DIRECTIVES:
1 - Using the test-system passage, answer these:
(a) Which bus serves as the slack bus in the modified IEEE-9 bus system?
(b) How many tap-changing transformers does the standard IEEE-30 bus system contain?
(c) What standard deviation is used to model load uncertainty?
2 - Check each statement against the test-system passage. Answer yes or no and quote the words that decide it.
(a) In the IEEE-30 bus system, the upper bus voltage limit is 1.1 p.u.
(b) The IG-type wind generators are rated at 0.5 MW.
(c) The simulations were carried out in a MATLAB environment.
3 - Rewrite the paragraph of the test-system passage that begins "The rating taken for SG-type wind generators" as a list, keeping its main facts.

>> START TEXT SHOWN

A switchable shunt capacitor of 0.035 p.u is added to the original IEEE-9 bus test system at bus 5, and a tap-changing transformer (with a ratio of 0.95) is considered in the line between the buses 8 and 9 to modify the test system. Along with three generators, the test system has base-case active and reactive loads of 3.15 p.u and 1.15 p.u, respectively. The slack bus is bus 1, and the system has nine branches. All the bus voltages have upper and lower limits of 1.1 and 0.9 p.u. The upper and lower constraints on active power generation by generators are [2.5, 3, 2.7] p.u and [0.1, 0.1, 0.1] p.u, respectively. The tap ratios’ lower and upper bounds are 0.9 and 1.1, respectively, while the switchable shunt capacitors’ minimum and maximum limits are 70% and 130% of the base case values, respectively. For the generators, the maximum field current and the synchronous reactance are assumed as [2.1, 2.15, 2.05] p.u and [1.05, 1.15, 1.0] p.u, respectively.

3.2. IEEE-30 Bus Test System

The standard IEEE-30 bus test system contains 6 generators, 41 branches, 2 switchable shunt capacitors, and 4 tap-changing transformers. The active and reactive loads in the base scenario are 2.834 p.u and 1.262 p.u, respectively. All bus voltages have upper and lower limitations of 1.06 p.u and 0.94 p.u, respectively. The generators’ active power generation upper and lower bounds are [3.602, 1.4, 1, 1, 1, 1] p.u and [0, 0, 0, 0, 0, 0] p.u, respectively. The tap ratios’ lower and upper bounds are 0.9 and 1.1, respectively, while the switchable shunt capacitors’ minimum and maximum limits are 70% and 130% of the base case values, respectively. For the generators, the maximum field current and the synchronous reactance are assumed as [2.2, 2.1, 2, 2, 2.15, 2] p.u and [0.9, 1.05, 0.9, 0.9, 1, 1.1] p.u, respectively.

For all the test cases, the load uncertainty is modeled by taking the base-case loads as the mean values and 7% of the base-case loads as the standard deviations. Tables 1 and 2 provide the wind speed characteristics, the type of WTGS employed, the number of wind generators considered, and the location of wind farms (WFs) used in this paper for the test systems.

The rating taken for SG-type wind generators is 0.55 MW, while the rating taken for IG-type wind generators is 0.5 MW. The considered rated speeds for SG- and IG-based wind farms are 16 and 14 m/s, respectively. For the SG- and IG-based wind farms, the cut-in and cut-out speeds are taken as [4.5, 4.2] m/s and [55, 24] m/s, respectively. The SG-type wind generator’s power factor is taken as 0.85 lag. WTGS-rated capacities for the above 9-bus and 30-bus systems are thus 42 MW and 64 MW, respectively. The IG-type wind generator’s parameter details are given in Appendix B.

For all the test cases, all the simulation works using MATLAB environment have been carried out on an Intel Dual-core 3.6 GHz, 16 GB RAM machine.

>> END TEXT SHOWN
>> START MATERIAL SHOWN

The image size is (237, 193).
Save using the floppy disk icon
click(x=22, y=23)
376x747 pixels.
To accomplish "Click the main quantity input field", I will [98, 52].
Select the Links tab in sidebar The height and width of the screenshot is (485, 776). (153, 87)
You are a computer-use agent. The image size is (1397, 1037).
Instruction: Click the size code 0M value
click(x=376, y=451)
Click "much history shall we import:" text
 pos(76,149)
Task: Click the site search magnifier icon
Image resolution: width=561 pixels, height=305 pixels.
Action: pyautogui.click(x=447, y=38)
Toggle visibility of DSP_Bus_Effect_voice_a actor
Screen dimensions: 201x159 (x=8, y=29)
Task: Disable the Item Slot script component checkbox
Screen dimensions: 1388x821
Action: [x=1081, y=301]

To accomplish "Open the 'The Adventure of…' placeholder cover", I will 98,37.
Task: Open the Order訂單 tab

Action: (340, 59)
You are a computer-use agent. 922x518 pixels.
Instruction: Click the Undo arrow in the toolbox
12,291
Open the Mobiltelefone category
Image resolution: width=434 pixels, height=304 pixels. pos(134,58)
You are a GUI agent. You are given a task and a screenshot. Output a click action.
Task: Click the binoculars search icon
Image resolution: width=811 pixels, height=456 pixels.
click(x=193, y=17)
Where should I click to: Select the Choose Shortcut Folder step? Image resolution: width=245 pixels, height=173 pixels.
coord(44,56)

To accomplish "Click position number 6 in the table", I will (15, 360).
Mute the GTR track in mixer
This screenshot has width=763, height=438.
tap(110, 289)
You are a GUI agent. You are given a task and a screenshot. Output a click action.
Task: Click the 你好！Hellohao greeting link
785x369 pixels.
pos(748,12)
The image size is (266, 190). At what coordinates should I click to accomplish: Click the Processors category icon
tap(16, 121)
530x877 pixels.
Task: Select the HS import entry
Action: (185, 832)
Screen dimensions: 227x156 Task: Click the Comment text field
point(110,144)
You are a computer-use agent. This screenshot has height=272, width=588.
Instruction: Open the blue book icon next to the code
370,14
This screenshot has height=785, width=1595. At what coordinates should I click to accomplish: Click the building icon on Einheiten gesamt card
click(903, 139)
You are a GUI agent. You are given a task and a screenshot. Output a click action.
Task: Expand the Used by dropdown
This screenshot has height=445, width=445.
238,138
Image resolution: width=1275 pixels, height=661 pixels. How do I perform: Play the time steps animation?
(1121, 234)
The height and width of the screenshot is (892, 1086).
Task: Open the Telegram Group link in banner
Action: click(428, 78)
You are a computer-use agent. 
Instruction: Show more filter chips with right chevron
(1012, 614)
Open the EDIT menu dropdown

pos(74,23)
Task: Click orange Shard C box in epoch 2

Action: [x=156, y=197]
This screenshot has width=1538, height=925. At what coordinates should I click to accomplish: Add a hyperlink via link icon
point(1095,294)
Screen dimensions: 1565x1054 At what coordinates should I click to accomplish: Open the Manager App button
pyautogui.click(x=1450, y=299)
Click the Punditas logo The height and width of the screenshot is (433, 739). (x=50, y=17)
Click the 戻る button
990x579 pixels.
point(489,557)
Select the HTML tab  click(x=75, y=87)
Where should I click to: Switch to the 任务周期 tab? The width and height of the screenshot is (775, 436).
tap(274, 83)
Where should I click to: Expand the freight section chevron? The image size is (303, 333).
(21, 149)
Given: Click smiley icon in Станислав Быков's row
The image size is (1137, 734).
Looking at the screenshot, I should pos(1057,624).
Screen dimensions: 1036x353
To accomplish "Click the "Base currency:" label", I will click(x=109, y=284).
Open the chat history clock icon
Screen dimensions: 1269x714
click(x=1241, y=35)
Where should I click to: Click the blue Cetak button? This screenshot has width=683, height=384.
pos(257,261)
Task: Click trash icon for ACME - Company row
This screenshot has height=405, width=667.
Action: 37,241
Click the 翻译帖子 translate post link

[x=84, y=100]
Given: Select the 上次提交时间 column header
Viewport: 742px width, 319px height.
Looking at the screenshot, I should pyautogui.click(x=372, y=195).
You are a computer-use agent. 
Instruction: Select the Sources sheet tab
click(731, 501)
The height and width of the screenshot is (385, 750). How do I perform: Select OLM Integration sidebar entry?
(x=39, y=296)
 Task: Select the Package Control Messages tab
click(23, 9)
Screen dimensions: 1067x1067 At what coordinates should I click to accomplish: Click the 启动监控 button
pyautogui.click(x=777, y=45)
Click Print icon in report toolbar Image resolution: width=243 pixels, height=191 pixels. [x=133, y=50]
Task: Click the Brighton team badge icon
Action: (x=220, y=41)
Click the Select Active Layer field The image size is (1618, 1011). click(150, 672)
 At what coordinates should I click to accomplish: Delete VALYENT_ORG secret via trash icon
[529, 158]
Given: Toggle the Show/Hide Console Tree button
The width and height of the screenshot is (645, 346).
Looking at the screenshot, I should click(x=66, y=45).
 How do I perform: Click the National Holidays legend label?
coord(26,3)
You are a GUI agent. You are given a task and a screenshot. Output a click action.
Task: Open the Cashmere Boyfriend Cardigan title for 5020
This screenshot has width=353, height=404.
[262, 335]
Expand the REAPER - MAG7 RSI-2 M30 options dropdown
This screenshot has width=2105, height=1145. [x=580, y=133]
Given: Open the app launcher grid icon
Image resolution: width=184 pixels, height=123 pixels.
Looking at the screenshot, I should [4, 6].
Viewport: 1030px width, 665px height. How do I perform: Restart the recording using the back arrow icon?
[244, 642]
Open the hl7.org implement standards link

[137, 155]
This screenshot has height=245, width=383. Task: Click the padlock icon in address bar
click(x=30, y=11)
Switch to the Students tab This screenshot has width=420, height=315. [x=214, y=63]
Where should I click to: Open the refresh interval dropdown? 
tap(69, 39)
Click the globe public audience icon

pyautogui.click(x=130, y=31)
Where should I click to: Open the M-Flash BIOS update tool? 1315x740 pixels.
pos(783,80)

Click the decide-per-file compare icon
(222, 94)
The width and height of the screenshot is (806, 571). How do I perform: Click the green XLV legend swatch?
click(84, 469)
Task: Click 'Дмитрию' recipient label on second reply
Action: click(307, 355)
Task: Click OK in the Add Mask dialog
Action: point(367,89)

>> END MATERIAL SHOWN

SOLUTIONS TO THE PROBLEMS:
1 -
(a) Bus 1.
(b) Four.
(c) 7% of the base-case loads.

2 -
(a) No: "All bus voltages have upper and lower limitations of 1.06 p.u and 0.94 p.u, respectively."
(b) Yes: "the rating taken for IG-type wind generators is 0.5 MW"
(c) Yes: "all the simulation works using MATLAB environment have been carried out on an Intel Dual-core 3.6 GHz, 16 GB RAM machine"

3 -
- Generator ratings: SG type 0.55 MW; IG type 0.5 MW.
- Rated speeds: 16 m/s for SG-based wind farms; 14 m/s for IG-based wind farms.
- Cut-in speeds: 4.5 m/s (SG) and 4.2 m/s (IG).
- Cut-out speeds: 55 m/s (SG) and 24 m/s (IG).
- SG-type power factor: 0.85 lag.
- WTGS-rated capacities: 42 MW for the 9-bus system; 64 MW for the 30-bus system.
- IG-type parameter details: given in Appendix B.